If you're able to be successful with glyphosate or Gramoxone Inteon as your burndown application ahead of soybeans this spring, then plant-back restrictions are likely not an issue. However, Glenn Nice, a Purdue University weed control specialist, notes that you shouldn't expect immediate results from glyphosate, the active ingredient in Roundup products and a whole host of generic glyphosate herbicides known by a myriad of names. It will take seven to 10 days for glyphosate to do its job in most cases, Nice notes.
The situation changes if you add 2,4-D to the mix, depending upon how much you add. If glyphosate does the job, why would you want to add 2,4-D, a product that carries a plantback restriction ahead of soybean planting, in the first place?
The reason is simple, Nice says. In some parts of Indiana, glyphosate-resistant marestail is becoming a big concern. Marestail is officially known by weed scientists universally as horseweed. However, in Indiana farmers for years called giant ragweed horseweed. So Nice prefers to use the name marestail to distinguish it from giant ragweed.
Marestail started becoming more of an issue when farmers switched to no-till soybeans more than two decades ago. For many years, glyphosate at normal rates took down the slender weed. However, resistant populations now exist. It's one of more than a dozen weeds worldwide with known resistance to glyphosate.
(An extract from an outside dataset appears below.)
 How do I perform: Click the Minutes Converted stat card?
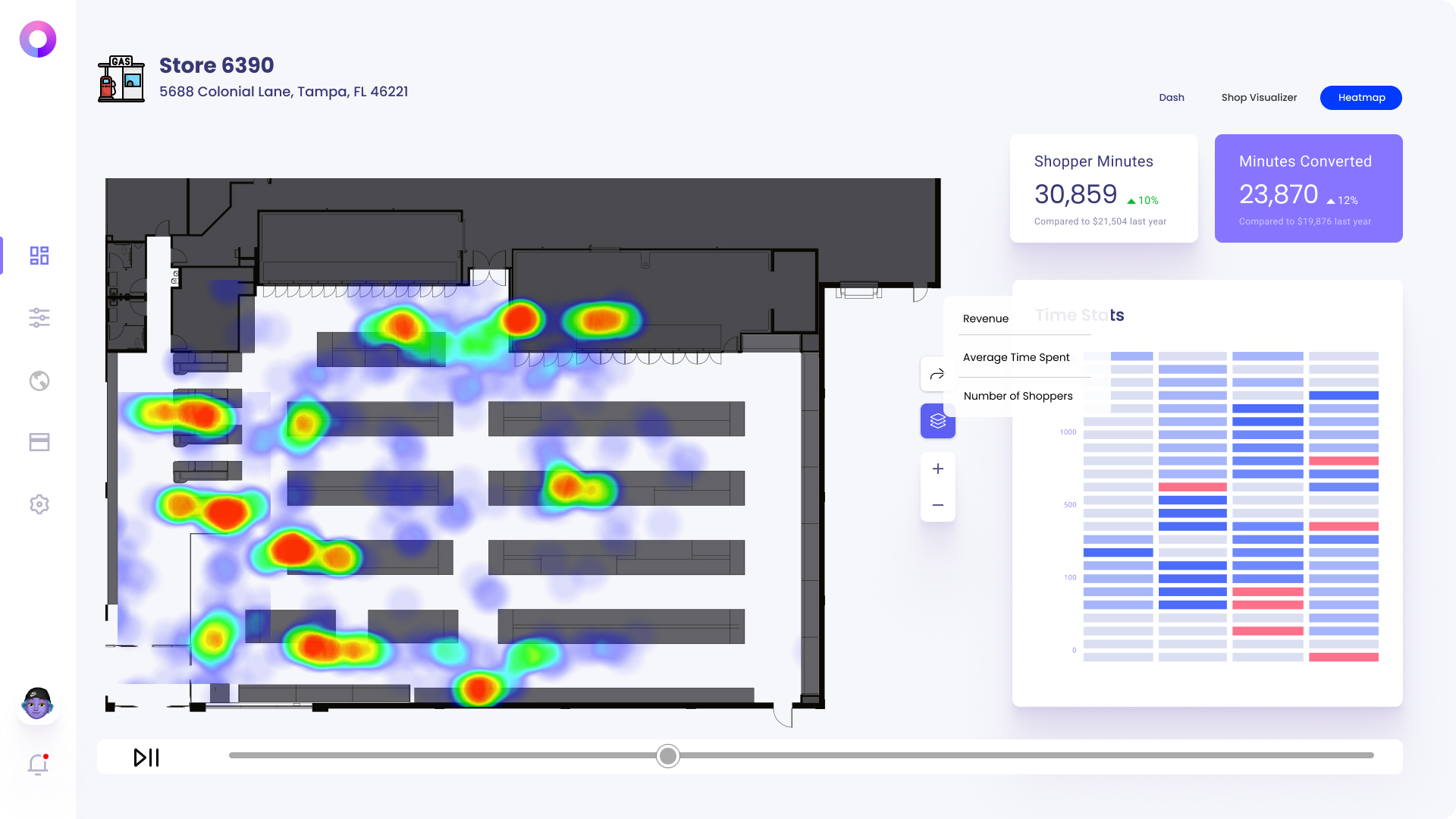[1307, 189]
If you add one pint or less of 2,4-D (product, not active ingredient amount) to the mix, then the restriction time is only seven days. You can plant soybeans in that case according to the label seven days after application without expecting injury to germinating soybean seedlings. However, if you apply more than one pint per acre of 2,4-D, then the label on most 2,40-D products calls for a plantback restriction before planting soybeans of 30 days. Especially if you apply it now, in late April, that becomes an issue.
Here's the rub. Where the widespread occurrence of glyphosate-resistant marestail is an issue, most recommendations call for at least one pint per acre of 2,4-D ester to be applied with the burndown.
If you're thinking a little bit is good, so I'll add more, say 1.5 pints of 2,4-D per acre, then you've jumped into a much longer plantback restriction window according to most labels.
The bottom line is to make sure you understand what restrictions might apply if you spray or have a custom applicator spray certain herbicide mixtures as burndowns ahead of fields where you intend to plant soybeans.